Here’s Why Snap Stock Skyrocketed 20% Today After Q1 Smash

  • Snap stock has soared by double-digits after better-than-expected first-quarter earnings results.
  • The company performed well during the coronavirus crisis as mass quarantines boosted demand for mobile entertainment.
  • Can the social media company hold off rivals like Tik Tok and Facebook?

Snap (NYSE: SNAP) investors are laughing all the way to the bank as better-than-expected first-quarter earnings send the stock flying by over 20% in after-hours trading on Tuesday. The long-suffering social media company now boasts a market cap of over $20 billion as user growth continues to surge.
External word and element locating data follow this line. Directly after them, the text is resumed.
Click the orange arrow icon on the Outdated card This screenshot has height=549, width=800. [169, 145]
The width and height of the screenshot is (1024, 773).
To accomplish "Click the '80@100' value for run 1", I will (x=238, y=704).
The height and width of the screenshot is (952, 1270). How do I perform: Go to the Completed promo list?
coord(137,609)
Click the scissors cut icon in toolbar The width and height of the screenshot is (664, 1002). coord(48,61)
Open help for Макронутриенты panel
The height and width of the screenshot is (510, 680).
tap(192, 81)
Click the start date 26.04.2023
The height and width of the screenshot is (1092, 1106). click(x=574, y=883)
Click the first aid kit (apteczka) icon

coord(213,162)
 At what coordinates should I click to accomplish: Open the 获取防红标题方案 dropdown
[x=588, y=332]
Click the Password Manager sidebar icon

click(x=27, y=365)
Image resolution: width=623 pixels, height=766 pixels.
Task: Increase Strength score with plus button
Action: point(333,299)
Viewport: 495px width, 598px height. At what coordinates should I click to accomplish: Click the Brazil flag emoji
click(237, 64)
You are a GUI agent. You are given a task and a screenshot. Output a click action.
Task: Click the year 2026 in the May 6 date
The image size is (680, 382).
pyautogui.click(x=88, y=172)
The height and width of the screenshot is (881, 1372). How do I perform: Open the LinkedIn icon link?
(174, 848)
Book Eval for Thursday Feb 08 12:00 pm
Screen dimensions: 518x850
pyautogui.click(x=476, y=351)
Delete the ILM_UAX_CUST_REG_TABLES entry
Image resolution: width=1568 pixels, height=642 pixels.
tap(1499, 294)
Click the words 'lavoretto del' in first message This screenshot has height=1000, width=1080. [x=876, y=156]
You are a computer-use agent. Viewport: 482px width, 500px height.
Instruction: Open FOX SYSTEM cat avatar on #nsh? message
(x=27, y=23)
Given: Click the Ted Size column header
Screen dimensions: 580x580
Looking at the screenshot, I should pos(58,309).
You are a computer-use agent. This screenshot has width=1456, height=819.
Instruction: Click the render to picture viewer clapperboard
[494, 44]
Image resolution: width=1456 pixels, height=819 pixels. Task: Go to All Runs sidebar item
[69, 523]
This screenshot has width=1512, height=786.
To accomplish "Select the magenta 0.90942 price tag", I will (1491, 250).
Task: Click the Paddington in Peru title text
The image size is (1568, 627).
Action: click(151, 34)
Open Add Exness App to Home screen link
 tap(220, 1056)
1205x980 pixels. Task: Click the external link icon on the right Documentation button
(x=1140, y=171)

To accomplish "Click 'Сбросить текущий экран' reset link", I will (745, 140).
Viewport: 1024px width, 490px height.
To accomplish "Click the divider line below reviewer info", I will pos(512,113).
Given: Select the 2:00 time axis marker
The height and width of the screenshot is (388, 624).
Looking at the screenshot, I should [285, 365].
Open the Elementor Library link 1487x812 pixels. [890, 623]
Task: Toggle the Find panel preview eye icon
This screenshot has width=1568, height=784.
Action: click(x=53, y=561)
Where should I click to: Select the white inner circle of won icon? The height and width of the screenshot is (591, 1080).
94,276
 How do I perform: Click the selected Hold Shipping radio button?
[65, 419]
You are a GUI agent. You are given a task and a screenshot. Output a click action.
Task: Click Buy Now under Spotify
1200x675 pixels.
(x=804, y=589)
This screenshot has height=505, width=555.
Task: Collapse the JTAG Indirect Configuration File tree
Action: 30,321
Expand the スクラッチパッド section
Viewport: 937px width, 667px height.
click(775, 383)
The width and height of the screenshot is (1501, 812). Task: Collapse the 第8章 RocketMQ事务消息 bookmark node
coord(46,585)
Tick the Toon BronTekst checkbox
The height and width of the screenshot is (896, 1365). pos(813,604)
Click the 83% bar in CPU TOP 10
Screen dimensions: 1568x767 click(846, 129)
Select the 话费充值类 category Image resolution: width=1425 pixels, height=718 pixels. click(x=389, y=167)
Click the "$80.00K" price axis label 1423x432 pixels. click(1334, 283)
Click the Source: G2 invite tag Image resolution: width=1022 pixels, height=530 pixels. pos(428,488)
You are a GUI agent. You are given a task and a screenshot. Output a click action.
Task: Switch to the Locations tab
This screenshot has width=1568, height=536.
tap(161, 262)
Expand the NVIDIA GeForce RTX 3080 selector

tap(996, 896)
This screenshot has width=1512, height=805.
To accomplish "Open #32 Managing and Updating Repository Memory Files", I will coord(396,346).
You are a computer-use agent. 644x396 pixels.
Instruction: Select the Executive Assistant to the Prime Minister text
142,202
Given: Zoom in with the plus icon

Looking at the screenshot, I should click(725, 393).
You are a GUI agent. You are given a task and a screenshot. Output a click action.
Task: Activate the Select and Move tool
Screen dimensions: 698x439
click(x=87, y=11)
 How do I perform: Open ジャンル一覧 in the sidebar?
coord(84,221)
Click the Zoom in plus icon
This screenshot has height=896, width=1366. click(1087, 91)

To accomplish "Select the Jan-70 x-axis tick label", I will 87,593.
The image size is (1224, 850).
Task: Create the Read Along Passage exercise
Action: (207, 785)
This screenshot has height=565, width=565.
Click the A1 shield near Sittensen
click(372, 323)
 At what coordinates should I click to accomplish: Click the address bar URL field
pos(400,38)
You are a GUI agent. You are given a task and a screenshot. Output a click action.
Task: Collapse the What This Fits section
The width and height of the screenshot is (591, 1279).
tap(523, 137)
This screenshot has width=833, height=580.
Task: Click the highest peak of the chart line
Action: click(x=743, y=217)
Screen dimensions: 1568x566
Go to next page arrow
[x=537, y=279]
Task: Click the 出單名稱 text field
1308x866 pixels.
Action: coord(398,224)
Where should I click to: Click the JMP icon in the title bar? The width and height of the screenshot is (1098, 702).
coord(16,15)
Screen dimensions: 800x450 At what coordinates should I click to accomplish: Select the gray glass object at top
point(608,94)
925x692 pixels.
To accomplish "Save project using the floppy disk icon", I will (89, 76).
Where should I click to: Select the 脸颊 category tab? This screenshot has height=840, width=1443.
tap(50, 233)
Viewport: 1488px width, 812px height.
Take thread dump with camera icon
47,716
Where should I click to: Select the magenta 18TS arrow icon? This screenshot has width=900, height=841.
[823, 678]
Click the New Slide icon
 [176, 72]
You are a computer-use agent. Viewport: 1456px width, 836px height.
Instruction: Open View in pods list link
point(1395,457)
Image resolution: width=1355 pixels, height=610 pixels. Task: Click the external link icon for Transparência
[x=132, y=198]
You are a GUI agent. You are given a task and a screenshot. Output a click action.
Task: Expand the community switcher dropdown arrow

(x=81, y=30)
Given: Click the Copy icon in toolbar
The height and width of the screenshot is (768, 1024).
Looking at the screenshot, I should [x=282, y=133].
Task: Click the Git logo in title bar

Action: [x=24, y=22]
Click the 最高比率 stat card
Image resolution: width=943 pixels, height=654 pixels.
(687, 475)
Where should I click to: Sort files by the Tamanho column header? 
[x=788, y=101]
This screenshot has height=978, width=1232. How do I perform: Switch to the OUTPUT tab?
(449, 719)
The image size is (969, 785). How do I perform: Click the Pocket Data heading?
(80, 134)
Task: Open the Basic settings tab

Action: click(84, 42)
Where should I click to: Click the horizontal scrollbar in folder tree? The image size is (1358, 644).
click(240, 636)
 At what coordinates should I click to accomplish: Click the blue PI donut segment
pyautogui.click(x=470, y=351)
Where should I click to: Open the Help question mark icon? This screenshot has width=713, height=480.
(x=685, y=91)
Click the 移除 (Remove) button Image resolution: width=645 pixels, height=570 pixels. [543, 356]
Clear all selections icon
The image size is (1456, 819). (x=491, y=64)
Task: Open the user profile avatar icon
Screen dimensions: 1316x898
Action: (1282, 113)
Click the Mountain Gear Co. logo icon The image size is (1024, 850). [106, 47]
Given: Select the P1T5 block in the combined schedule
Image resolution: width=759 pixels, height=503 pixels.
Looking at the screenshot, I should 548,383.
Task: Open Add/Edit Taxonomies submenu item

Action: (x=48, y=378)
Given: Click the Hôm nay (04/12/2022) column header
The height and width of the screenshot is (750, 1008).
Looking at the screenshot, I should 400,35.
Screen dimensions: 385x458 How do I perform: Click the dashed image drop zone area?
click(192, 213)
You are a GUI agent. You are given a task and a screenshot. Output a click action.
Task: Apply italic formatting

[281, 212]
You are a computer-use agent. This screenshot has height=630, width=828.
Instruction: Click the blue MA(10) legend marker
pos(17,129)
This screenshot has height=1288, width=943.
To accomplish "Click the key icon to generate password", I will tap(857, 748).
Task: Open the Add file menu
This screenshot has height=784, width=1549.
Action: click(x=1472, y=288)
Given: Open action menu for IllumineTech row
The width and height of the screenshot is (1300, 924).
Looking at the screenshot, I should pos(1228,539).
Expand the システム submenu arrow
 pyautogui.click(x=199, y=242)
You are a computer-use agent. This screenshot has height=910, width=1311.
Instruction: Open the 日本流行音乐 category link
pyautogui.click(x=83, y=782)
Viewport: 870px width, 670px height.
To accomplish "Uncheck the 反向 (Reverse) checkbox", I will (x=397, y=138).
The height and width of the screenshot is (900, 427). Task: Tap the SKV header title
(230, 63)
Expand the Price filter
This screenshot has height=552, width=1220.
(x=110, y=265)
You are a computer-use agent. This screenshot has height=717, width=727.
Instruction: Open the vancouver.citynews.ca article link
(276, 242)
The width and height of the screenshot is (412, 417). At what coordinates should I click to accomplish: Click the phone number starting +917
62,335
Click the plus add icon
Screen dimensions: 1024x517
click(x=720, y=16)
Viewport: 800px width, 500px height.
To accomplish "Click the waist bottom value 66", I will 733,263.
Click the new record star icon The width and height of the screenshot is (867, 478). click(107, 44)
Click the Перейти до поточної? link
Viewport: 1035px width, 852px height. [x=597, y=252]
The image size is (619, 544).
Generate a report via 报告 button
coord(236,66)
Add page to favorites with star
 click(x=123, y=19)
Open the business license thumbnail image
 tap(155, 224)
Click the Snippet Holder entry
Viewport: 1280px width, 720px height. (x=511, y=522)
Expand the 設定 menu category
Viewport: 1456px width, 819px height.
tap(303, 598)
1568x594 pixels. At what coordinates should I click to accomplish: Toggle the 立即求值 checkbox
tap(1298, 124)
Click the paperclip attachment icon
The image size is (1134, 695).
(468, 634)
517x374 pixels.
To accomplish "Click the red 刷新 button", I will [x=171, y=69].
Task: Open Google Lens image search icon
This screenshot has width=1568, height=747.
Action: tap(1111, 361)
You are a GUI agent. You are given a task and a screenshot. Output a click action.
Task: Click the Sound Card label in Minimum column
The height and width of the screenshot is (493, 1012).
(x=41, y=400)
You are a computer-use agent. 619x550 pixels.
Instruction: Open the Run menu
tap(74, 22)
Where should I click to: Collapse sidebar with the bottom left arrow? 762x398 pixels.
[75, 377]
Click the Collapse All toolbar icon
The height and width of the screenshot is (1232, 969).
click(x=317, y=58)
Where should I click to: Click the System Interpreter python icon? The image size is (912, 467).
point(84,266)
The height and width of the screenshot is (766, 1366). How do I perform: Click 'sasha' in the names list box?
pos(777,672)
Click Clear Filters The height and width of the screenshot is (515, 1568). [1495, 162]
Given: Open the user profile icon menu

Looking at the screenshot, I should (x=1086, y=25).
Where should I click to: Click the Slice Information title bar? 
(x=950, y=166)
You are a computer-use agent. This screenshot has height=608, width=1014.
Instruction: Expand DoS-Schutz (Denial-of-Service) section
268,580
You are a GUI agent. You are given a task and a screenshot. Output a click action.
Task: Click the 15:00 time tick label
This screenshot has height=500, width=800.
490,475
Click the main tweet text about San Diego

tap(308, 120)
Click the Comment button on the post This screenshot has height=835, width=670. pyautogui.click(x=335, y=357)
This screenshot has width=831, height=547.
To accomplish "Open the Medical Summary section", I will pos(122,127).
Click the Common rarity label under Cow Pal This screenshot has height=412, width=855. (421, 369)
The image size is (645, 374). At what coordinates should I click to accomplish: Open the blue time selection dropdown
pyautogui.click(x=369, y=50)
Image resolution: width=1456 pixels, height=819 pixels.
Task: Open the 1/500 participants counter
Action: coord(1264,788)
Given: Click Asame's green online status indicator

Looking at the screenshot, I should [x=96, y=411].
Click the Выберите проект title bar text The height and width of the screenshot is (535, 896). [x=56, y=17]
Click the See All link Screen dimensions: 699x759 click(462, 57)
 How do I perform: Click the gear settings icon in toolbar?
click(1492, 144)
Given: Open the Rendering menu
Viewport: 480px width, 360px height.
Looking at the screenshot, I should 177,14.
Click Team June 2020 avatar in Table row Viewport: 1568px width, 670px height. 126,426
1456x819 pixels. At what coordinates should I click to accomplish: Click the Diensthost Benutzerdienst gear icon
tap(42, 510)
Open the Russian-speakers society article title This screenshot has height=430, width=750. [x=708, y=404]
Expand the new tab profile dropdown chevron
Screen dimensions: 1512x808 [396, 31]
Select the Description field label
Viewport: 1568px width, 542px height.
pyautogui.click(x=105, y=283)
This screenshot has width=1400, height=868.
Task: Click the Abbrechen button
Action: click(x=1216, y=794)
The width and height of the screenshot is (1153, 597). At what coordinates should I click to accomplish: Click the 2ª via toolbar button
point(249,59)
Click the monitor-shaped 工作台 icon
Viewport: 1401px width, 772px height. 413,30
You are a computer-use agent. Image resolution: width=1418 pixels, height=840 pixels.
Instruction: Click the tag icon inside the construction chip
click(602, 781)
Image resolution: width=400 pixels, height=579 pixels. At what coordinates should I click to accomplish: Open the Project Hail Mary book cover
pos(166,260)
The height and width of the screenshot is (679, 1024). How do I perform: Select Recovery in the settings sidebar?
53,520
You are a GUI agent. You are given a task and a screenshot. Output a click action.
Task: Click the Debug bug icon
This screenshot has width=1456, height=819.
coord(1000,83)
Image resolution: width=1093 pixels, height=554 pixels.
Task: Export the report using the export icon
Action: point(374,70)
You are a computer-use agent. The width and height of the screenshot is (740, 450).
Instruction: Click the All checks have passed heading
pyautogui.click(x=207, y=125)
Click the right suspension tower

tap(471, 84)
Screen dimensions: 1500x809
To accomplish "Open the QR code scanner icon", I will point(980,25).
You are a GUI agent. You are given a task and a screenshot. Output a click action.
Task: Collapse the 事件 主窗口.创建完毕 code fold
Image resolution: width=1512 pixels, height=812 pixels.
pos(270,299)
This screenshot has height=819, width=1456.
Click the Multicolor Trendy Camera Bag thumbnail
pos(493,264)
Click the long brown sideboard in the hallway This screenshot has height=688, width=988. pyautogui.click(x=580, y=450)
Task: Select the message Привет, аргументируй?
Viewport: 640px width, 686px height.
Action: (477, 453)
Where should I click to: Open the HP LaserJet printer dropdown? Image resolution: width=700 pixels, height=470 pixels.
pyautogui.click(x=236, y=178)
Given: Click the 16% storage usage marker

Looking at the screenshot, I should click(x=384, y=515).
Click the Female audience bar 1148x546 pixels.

But is all the optimism justified? Snap has a very high top-line valuation coupled with low-profit margins. The company also lacks a competitive moat and faces significant competition from rivals like Tik Tok and Facebook which offer similar platforms. Over time, the stock will probably give back most of its gains.

Snap Has Been a Disappointing IPO

Snap has disappointed investors since its much-anticipated IPO in March 2017. The stock started trading at $17 per share before reaching an all-time high of $29.44 before falling below its original listing price to end up at $12.44 at the close of trading on Tuesday.

Snap has always enjoyed a very language valuation as evidenced by its $20 billion market cap. Data by ycharts.

Snap’s problem has always been its extremely large market cap. The company IPOed at a valuation of over $20 billion which priced in a tremendous amount of growth that has been difficult to fulfill. Now, with Snap’s better-than-expect first-quarter results, the market is getting more optimistic about the company’s ability to meet its potential.

A Slam Dunk First Quarter

Snap generated revenue of $462.5 million which is a 44% year-over-year increase from the prior-year period. Most impressively, the company managed to increase its daily active users by 20% to hit 229 million. Management also claims that over 4 billion snaps were created every day in the first…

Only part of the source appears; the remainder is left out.